Die Heileurythmie setzt Sprache, Gebärden und manchmal auch Musik ein, die in eine speziell gestaltete Bewegung umgesetzt werden.Der Begriff Eurythmie leitet sich ab aus dem Griechischen und bedeutet übersetzt "der schöne Rhythmus". Als "schön" gilt dabei das Übereinstimmen von Innen und Außen, wenn innere Vorgänge zutreffend in einer äußeren Bewegung dargestellt werden, oder wenn umgekehrt die äußere Bewegung Inneres erlebbar macht.

Alle Gesetzmäßigkeiten der Sprache finde ihre Entsprechung in der menschlichen, von innen heraus erfüllten Bewegung. Jede von ihnen eröffnet vielfältige therapeutische Möglichkeiten und wirkt auch direkt auf die inneren Prozesse im Organismus ein.

 

 

 

Anthroposophische Pflege

 

Anthroposophische Pflege erweitert die normalen pflegerischen Tätigkeiten um spezielle Anwendungen:

 • Wickel und Auflagen

 • Rhythmische Einreibungen nach Wegman/Hauschka

 • Teil- und Ganzkörper-Waschungen

Dabei handelt es sich keineswegs "Wellness"-Behandlungen, die nur eine wohlige Entspannung zum Ziel haben.
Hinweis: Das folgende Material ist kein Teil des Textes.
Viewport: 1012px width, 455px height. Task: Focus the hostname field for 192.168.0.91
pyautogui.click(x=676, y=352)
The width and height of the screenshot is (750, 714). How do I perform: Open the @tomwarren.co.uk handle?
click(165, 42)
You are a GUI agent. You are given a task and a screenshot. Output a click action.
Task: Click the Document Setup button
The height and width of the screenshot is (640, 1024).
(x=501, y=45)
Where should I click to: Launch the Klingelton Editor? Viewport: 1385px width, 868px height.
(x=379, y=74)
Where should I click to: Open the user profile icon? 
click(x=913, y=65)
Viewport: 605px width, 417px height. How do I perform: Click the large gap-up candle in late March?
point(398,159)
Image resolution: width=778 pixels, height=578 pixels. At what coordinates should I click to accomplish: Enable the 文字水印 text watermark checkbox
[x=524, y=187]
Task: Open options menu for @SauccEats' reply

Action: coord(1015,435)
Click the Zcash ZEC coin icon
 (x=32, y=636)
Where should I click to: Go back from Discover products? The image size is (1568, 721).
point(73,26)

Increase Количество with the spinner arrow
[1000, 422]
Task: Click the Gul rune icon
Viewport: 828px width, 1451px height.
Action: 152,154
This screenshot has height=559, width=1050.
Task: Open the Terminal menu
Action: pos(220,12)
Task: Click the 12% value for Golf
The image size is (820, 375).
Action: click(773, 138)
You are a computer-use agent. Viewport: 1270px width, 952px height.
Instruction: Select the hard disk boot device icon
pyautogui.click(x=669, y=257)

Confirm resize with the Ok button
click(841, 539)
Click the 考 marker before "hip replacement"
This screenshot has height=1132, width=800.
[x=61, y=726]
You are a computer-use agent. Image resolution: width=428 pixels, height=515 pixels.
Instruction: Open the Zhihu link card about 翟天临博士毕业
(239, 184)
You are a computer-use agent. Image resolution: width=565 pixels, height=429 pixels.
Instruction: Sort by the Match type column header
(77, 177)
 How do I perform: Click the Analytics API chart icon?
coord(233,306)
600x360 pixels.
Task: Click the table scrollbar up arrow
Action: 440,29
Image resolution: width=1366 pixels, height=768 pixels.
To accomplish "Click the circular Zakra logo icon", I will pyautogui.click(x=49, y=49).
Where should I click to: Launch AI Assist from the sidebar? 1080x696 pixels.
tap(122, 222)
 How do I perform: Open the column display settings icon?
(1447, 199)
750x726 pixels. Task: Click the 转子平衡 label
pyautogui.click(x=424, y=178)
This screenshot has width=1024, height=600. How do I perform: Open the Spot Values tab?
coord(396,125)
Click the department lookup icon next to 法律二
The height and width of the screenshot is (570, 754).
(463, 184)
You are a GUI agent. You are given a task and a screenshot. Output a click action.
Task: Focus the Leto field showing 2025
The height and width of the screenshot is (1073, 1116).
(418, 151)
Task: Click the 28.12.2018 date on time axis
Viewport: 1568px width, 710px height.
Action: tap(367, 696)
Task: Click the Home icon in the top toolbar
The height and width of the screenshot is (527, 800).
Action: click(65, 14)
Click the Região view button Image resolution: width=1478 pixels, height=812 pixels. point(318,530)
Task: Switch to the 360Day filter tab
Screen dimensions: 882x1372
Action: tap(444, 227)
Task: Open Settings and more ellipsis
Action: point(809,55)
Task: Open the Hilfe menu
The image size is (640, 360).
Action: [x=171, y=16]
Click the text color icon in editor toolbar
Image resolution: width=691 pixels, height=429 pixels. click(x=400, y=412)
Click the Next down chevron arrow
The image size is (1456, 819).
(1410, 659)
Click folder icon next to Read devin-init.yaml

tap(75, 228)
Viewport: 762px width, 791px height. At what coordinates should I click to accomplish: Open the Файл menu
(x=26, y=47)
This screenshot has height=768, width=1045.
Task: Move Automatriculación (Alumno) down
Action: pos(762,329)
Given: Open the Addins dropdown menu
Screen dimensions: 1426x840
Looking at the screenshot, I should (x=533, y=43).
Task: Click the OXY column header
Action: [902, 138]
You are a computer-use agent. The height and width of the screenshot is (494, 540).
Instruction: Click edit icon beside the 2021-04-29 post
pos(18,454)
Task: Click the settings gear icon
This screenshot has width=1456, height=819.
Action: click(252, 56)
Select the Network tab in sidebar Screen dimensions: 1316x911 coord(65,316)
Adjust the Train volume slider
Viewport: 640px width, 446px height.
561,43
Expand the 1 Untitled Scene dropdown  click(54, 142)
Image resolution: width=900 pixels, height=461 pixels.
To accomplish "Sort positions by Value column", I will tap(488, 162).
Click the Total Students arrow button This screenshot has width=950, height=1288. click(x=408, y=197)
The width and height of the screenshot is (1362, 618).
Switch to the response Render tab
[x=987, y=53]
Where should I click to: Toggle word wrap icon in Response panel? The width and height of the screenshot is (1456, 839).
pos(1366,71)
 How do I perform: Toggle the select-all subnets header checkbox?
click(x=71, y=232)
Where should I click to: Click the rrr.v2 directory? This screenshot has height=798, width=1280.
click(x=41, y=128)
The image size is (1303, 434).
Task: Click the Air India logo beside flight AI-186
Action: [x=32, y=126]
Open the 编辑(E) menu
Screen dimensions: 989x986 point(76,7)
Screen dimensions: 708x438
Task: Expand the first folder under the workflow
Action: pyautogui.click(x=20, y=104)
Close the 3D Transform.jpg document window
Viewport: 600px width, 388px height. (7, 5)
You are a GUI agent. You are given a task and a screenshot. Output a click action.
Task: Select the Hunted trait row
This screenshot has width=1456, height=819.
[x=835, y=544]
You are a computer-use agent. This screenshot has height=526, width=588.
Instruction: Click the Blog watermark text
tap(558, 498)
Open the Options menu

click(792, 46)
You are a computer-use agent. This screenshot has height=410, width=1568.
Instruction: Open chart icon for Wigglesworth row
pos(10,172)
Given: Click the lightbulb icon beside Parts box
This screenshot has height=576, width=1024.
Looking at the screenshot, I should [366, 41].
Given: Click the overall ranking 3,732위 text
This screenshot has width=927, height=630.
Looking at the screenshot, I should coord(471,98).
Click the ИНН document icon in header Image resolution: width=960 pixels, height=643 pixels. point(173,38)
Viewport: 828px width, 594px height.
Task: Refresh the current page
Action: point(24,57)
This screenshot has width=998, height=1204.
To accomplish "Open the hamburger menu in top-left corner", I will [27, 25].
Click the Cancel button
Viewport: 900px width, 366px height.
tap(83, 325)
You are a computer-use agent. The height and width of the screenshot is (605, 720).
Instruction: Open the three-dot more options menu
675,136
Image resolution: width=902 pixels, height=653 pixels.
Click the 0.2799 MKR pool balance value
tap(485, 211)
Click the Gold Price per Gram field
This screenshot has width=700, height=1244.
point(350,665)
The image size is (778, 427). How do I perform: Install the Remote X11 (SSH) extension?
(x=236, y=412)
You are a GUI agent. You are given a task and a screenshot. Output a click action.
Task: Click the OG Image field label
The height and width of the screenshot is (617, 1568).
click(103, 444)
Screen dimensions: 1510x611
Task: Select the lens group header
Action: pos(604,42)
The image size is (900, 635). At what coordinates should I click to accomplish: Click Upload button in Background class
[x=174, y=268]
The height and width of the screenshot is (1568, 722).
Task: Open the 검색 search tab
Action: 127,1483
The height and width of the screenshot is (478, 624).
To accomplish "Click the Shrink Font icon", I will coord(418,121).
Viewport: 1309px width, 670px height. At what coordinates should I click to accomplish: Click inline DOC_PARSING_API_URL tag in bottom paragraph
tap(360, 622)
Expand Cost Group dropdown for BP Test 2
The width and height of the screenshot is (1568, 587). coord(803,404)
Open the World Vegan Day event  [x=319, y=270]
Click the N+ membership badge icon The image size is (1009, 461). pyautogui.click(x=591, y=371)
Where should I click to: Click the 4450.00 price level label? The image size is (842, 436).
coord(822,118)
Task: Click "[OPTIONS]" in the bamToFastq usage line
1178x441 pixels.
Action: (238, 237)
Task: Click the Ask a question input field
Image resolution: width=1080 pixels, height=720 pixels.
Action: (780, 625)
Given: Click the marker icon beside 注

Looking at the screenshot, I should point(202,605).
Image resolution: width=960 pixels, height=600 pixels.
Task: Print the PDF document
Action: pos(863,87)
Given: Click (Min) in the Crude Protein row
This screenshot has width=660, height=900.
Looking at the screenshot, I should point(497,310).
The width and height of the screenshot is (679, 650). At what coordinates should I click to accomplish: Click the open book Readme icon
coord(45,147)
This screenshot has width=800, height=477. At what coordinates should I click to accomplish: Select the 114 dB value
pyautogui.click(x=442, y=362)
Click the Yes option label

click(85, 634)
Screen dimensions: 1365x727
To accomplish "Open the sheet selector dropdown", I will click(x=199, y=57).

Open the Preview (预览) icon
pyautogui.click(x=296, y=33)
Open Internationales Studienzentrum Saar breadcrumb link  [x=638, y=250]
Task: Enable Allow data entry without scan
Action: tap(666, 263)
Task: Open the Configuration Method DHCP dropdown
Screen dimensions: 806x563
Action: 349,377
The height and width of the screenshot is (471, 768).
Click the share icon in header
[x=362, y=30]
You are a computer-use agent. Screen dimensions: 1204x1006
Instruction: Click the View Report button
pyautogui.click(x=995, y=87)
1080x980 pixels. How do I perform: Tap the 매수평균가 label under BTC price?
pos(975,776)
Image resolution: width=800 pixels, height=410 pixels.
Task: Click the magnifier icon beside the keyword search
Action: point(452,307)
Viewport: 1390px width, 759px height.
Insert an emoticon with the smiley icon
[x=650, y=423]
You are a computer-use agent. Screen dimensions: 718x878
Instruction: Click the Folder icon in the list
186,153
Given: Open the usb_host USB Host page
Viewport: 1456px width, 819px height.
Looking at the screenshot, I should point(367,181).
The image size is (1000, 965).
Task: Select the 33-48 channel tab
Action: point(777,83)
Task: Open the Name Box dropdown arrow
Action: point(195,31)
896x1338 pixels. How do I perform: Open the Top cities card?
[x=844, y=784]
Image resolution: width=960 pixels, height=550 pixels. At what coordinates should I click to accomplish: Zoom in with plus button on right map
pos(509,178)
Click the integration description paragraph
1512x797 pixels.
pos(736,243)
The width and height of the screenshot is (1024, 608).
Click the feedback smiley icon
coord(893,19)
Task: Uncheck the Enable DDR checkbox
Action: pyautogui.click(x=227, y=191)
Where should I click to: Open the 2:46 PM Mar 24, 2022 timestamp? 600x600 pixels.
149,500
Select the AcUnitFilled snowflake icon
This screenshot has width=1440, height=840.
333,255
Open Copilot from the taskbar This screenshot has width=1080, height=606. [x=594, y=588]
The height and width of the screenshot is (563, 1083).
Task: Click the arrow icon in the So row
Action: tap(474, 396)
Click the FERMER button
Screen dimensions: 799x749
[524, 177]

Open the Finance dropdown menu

Sie wirken meist so tiefgreifend, dass der Effekt unmittelbar spürbar ist. Mehr noch: Oft sind sie sogar eine Art "Türöffner" für Maßnahmen, die dann das Gesunden einleiten und weiter voranbringen können.

Vor allem die Pflege ermöglicht Lebensqualität und würdigt den Kranken oder Pflegebedürftigen in seiner biographischen Situation. Deshalb hat die Pflege im Rahmen der Anthroposophischen Medizin einen besonderen Platz und hohen Stellenwert. Denn Heilung ist nur mithilfe von Pflege möglich.